About this task: Of the lines listed below, return exactly those that run from the line containing "Where should I click to: Click" through the line containing "The height and width of the screenshot is (812, 1489).", both included.

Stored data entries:

□ □ □ □

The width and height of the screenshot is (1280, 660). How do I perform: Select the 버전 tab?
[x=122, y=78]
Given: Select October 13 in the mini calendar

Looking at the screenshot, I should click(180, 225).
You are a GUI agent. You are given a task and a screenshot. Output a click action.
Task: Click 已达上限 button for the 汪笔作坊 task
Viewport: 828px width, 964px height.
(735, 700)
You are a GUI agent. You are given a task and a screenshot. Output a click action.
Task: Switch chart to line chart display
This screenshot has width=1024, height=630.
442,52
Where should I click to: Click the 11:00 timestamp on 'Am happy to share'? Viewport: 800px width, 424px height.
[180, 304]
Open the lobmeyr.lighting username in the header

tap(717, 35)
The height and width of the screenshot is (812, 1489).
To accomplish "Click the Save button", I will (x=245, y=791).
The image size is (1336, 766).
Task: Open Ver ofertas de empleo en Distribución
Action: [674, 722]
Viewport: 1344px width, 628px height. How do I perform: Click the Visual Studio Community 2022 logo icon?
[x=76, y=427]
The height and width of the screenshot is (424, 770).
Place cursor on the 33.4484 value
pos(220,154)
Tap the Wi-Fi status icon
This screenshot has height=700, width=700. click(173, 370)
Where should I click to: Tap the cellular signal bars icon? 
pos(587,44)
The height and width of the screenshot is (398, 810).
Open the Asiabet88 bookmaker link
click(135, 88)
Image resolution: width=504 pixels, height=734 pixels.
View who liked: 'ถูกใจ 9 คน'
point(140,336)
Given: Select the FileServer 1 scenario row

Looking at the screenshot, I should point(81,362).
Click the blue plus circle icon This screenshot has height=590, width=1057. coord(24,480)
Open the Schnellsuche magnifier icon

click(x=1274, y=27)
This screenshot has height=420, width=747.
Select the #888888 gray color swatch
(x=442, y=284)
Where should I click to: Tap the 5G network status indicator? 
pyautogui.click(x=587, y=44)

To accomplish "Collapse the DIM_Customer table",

□ □ □ □

Result of this exercise:
Where should I click to: Click the 11:00 timestamp on 'Am happy to share'? Viewport: 800px width, 424px height.
[180, 304]
Open the lobmeyr.lighting username in the header

tap(717, 35)
The height and width of the screenshot is (812, 1489).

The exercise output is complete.